Use TIPC sockets from Java!
junixsocket is an Apache 2.0-licensed Java/JNI library that allows the use of Unix Domain Sockets (AF_UNIX sockets), and other address/protocol families (such as TIPC), from Java.
From TIPC's page on Wikipedia:
Transparent Inter Process Communication (TIPC) is an Inter-process communication (IPC) service in Linux designed for cluster-wide operation. It is sometimes presented as Cluster Domain Sockets, in contrast to the well-known Unix Domain Socket service; the latter working only on a single kernel.
(see the Wikipedia page for more details).
What makes TIPC special is that it allows communication between services in a cluster using service addresses
instead of machine-specific addresses. This enables high-availability setups where more than one
machine can answer requests for a particular service. Failure discovery is relatively quick, and
setup requirements are minimal.
You can also use TIPC as broker-less message bus. Datagram and connection-oriented setups are supported.
TIPC can run directly over Ethernet and also on top of UDP, enabling multi-site setups.
First, you need an environment that supports TIPC. Right now, TIPC is mostly a Linux-only endeavor; thankfully it is included with the Linux kernel, and many distributions provide a kernel module by default. To load the module, run the following command:
sudo modprobe tipc
Depending on your setup, you may need to install packages to use the tipc
command-line tool. It
is usually included in the iproute2
or iproute2-rdma
package.
You also need to enable one or more "bearers". In order to enable TIPC over Ethernet (eth0), use
tipc bearer enable media eth device eth0
See TIPC.io: Getting Started for details.

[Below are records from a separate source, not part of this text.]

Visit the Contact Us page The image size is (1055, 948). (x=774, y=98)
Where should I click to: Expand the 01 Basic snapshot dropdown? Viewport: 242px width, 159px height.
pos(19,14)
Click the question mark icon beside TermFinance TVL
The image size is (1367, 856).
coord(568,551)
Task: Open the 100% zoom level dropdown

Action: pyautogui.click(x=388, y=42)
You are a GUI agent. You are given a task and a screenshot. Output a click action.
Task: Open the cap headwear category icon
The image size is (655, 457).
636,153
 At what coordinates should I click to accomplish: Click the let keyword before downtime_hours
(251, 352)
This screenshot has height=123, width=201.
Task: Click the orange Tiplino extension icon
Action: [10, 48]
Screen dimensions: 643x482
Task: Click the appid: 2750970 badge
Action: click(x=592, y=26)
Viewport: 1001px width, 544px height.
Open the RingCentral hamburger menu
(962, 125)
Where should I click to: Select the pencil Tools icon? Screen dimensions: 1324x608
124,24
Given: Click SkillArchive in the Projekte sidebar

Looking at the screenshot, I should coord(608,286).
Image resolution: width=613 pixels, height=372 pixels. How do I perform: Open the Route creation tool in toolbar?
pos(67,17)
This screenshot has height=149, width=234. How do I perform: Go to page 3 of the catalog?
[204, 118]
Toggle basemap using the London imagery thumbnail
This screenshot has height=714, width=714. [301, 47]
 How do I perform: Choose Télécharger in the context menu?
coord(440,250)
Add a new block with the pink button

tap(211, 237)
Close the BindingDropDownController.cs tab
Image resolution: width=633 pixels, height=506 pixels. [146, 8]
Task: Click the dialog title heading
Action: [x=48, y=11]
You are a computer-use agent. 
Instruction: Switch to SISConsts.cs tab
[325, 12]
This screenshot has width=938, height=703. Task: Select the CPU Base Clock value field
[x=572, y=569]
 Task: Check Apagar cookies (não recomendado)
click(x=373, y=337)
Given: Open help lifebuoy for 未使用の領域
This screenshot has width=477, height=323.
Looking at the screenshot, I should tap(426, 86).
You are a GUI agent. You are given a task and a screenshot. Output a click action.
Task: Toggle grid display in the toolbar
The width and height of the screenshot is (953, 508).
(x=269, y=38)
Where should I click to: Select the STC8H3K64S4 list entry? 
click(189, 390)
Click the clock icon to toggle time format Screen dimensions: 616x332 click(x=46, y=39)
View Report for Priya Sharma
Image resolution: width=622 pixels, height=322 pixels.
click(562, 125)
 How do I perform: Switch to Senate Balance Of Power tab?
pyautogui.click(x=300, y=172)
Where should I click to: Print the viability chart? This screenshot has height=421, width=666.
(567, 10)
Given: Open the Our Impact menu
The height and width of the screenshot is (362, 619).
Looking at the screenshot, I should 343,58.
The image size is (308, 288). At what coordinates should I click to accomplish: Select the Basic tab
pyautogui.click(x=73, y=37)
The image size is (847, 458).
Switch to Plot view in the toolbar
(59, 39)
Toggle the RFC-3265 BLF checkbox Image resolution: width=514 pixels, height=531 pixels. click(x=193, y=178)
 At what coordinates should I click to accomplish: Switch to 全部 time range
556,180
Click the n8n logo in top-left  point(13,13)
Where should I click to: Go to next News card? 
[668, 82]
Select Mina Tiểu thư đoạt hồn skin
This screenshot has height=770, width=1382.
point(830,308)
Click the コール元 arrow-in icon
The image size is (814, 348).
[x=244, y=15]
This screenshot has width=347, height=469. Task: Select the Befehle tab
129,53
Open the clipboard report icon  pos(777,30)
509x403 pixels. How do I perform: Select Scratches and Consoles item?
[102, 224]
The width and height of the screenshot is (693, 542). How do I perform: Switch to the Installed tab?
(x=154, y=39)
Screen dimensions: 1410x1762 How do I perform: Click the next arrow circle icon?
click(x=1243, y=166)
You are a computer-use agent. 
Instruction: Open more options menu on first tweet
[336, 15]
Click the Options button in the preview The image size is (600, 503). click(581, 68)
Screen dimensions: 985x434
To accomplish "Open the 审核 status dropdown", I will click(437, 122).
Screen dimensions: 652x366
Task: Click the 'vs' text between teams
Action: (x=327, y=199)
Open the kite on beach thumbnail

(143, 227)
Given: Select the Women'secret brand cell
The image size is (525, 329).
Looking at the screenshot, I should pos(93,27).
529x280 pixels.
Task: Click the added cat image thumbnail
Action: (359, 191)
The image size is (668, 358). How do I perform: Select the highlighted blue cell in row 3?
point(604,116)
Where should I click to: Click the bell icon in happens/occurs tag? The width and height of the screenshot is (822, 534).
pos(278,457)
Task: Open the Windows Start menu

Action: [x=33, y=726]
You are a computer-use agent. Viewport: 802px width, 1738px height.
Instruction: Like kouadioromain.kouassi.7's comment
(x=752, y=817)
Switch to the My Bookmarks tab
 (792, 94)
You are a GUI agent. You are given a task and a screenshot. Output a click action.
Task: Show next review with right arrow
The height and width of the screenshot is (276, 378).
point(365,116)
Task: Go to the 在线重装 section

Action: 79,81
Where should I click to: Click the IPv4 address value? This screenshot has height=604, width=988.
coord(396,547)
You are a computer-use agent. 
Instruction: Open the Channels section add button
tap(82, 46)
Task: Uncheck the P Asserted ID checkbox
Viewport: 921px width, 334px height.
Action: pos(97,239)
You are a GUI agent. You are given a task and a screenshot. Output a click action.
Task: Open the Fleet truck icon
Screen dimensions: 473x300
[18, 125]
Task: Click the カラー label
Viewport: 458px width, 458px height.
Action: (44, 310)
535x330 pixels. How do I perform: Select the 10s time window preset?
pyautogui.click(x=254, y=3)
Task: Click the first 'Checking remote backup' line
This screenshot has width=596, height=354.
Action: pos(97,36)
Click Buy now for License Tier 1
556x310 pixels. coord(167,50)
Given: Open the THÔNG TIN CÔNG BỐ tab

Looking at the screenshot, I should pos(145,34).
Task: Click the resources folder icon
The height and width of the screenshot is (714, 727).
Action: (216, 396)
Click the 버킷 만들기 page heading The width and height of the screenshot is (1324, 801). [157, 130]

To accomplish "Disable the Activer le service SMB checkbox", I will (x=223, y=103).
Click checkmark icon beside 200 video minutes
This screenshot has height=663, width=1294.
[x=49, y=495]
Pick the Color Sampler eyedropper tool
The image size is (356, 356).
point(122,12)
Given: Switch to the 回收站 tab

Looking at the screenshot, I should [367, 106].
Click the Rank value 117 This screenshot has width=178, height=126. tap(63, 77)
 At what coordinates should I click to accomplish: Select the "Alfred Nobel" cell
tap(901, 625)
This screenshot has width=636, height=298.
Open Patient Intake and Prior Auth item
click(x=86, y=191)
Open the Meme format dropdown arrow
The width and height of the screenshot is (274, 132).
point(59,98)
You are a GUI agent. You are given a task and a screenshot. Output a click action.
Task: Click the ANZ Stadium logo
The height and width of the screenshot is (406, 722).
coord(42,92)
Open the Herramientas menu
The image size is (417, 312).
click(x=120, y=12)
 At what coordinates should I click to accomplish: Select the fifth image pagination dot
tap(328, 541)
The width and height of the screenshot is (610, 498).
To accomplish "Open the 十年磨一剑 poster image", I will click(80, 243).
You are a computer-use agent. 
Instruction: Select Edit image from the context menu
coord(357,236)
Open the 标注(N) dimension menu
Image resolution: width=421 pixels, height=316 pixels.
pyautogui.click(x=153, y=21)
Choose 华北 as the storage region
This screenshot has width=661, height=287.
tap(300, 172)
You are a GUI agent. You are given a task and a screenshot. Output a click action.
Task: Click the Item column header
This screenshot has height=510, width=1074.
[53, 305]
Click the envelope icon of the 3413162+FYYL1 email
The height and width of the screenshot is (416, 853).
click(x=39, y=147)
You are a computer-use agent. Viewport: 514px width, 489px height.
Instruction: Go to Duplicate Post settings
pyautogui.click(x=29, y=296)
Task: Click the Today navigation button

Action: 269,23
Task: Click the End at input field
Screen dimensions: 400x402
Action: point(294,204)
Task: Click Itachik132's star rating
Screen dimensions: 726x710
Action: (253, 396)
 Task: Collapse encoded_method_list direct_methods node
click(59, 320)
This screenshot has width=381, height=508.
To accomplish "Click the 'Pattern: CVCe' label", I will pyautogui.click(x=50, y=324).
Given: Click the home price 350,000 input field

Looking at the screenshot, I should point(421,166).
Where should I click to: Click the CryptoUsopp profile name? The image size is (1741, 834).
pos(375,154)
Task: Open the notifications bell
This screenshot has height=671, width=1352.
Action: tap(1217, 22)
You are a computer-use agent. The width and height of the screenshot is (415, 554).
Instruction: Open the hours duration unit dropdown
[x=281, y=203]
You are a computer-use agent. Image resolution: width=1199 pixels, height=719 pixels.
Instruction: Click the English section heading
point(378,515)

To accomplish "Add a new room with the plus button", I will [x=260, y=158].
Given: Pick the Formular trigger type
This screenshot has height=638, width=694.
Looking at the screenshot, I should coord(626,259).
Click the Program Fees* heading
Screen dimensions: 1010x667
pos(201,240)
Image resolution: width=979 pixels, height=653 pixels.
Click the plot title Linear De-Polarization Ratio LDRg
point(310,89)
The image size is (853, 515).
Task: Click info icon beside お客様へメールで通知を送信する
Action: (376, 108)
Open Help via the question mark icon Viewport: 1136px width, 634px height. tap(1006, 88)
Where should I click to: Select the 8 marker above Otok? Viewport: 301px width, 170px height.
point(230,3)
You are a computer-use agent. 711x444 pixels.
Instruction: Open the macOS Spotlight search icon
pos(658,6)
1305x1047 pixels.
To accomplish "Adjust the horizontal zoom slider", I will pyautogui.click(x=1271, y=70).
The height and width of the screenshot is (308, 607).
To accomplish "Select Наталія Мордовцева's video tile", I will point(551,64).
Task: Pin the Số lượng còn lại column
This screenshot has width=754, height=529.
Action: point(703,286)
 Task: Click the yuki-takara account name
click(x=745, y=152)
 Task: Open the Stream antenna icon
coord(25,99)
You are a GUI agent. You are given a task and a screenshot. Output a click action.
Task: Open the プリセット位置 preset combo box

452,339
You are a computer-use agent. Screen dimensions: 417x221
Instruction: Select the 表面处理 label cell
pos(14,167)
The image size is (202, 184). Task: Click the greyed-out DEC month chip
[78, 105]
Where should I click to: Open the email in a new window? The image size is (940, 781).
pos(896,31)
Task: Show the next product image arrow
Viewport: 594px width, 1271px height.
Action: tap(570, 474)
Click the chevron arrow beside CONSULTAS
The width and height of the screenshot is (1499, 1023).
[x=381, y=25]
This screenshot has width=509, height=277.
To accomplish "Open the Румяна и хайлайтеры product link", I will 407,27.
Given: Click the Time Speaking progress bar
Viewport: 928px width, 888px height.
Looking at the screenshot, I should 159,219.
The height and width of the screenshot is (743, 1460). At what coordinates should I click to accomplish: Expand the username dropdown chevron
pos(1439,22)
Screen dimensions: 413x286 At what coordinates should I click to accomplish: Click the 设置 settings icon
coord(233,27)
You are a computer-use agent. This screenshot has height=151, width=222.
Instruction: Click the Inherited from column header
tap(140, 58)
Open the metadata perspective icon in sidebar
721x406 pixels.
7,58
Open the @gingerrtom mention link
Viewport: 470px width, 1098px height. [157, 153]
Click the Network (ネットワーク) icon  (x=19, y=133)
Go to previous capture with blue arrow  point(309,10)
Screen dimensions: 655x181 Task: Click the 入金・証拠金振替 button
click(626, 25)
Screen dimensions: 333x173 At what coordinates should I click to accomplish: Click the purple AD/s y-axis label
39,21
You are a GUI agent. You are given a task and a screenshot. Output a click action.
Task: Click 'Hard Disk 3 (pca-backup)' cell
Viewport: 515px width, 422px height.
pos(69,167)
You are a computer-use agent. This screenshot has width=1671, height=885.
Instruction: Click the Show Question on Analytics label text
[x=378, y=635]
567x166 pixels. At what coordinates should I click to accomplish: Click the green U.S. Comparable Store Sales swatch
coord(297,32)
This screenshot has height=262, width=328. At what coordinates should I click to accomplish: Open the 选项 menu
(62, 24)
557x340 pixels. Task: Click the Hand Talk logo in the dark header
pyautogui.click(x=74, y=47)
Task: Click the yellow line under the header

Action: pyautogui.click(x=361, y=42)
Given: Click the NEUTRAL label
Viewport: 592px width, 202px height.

Once configured, please run the junixsocket selftest to make sure everything works as expected.
Add the following dependency to your project (replace X.Y.Z. with the latest junixsocket version).
<dependency>
<groupId>com.kohlschutter.junixsocket</groupId>
<artifactId>junixsocket-tipc</artifactId>
<version>X.Y.Z</version>
</dependency>
One starting point to using TIPC with junixsocket is a custom SocketAddress
class, AFTIPCSocketAddress
.
Having such an address lets you work with with AFTIPCSocket
, AFTIPCServerSocket
, AFTIPCSocketChannel
, etc.
There are three main ways of creating an AFTIPCSocketAddress
:
1. `AFTIPCSocketAddress.ofService` (takes a `type` and `instance` value, as well as an optional `scope`)
2. `AFTIPCSocketAddress.ofServiceRange` (takes a `type` and `instance` range values, as well as an optional `scope`)
3. `AFTIPCSocketAddress.ofSocket` (takes a `ref` and `node` value).
All three options allow specifying a javaPort
value, which emulates an InetSocketAddress
port
very much like AFUNIXSocketAddress
does, to enable using these addresses in Java programs that rely
on port numbers. Such javaPort
values are not carried over to the file descriptor.
junixsocket's TIPC implementation also provides access to TIPC's custom socket options, via
AFTIPCSocketOptions
. It also has a TIPC topology watcher (AFTIPCTopologyWatcher
), and provides
access to the DestName
(AFTIPCDestName
) and ErrInfo
(AFTIPCErrInfo
) data sent via ancillary messages.
Please file a New Issue if you encounter any problems.
TIPC connections are not designed to be reachable from the public Internet.
There are known security vulnerabilities in older Linux kernels related to TIPC. It is recommended to use newer kernel versions (fixed around February 2022)
Recent known TIPC Linux Kernel issues (list is non-exhausive):
* CVE-2021-43267: Remote Linux Kernel Heap Overflow | TIPC Module Allows Arbitrary Code Execution
* CVE-2022-0435: Remote Linux Kernel Stack Overflow
NOTE: These security issues are not related to junixsocket's implementation. They refer to vulnerabilities in older versions of the Linux kernel.